The relationship between leptin levels, steroid hormones and gonadotrophin concentrations during the menstrual cycle has been studied^71-73. Plasma leptin level was found to increase during the late follicular and luteal phases of the menstrual cycle. Changes in circulating leptin levels were associated with menstrual phases and peak levels during luteal phases correlated with high progesterone levels. The cause of this relationship remains unknown. It may be that augmented adipocyte production of leptin in response to increased caloric intake occurs. Alternatively, there may be release of hypothalamic neuropeptide Y or release of leptin from mature ovarian follicles. A large body of evidence now supports the existence of a negative feedback system regulating food intake, leptin secretion and hypothalamic neuropeptide NPY expression^52,74,75. The role of leptin in regulation of menstrual cycle and in preparing the body for the metabolic demands of pregnancy has been suggested⁷². Relationship between leptin and human reproduction is well documented. The possible role of leptin in various conditions like puberty, polycystic ovary syndrome and pregnancy as well as in ovarian functions and relationship with gonadal steroids has been reviewed^54,60,70,71. However, physiological significance of many of these processes remains unclear.

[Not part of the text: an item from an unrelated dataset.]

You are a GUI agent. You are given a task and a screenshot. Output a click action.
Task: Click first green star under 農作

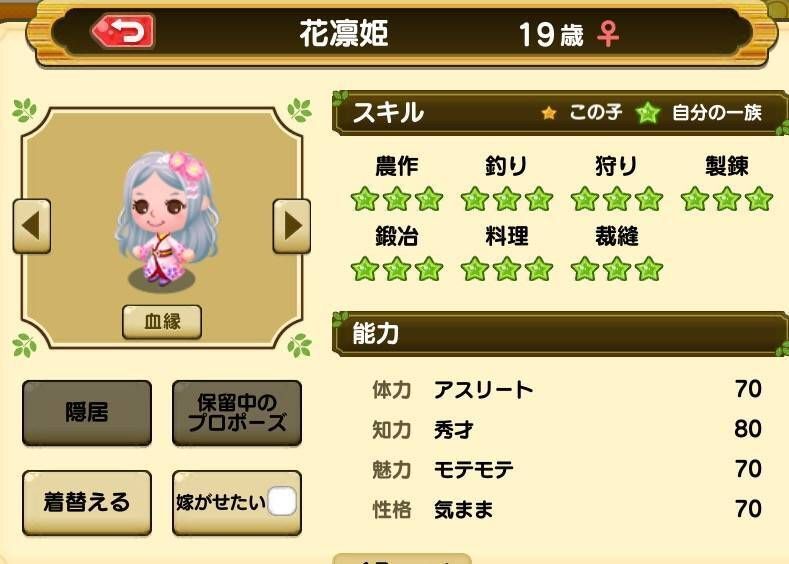point(365,198)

Pregnancy is a physiological state associated with the alterations in food intake, energy expenditure, body weight and metabolism. The mechanisms by which maternal weight is regulated during pregnancy, particularly during the third trimester are poorly understood. One of the well known factors that increase the body weight during pregnancy is an increase in body fat tissue mass, providing the researchers with the assumption that leptin level increases during pregnancy. Scarce data exists with respect to leptin levels and its potential role during human pregnancy at term, data regarding relationship between maternal leptin and neonatal leptin levels is controversial in many aspects^76,77. Although increased levels of leptin during pregnancy have been documented^71,73,76,81, the functional significance, the sources and stimuli of leptin in maternal physiology are still not clear. However, the changes in circulating leptin parallel the process of fat accumulation and mobilization. Leptin has been found to correlate positively with weight, BMI, body fat mass and percentage of fat mass^3,5,76,79. On the other hand, no correlation was found between maternal serum leptin levels and BMI⁷⁷. Thus, at term, it remains controversial.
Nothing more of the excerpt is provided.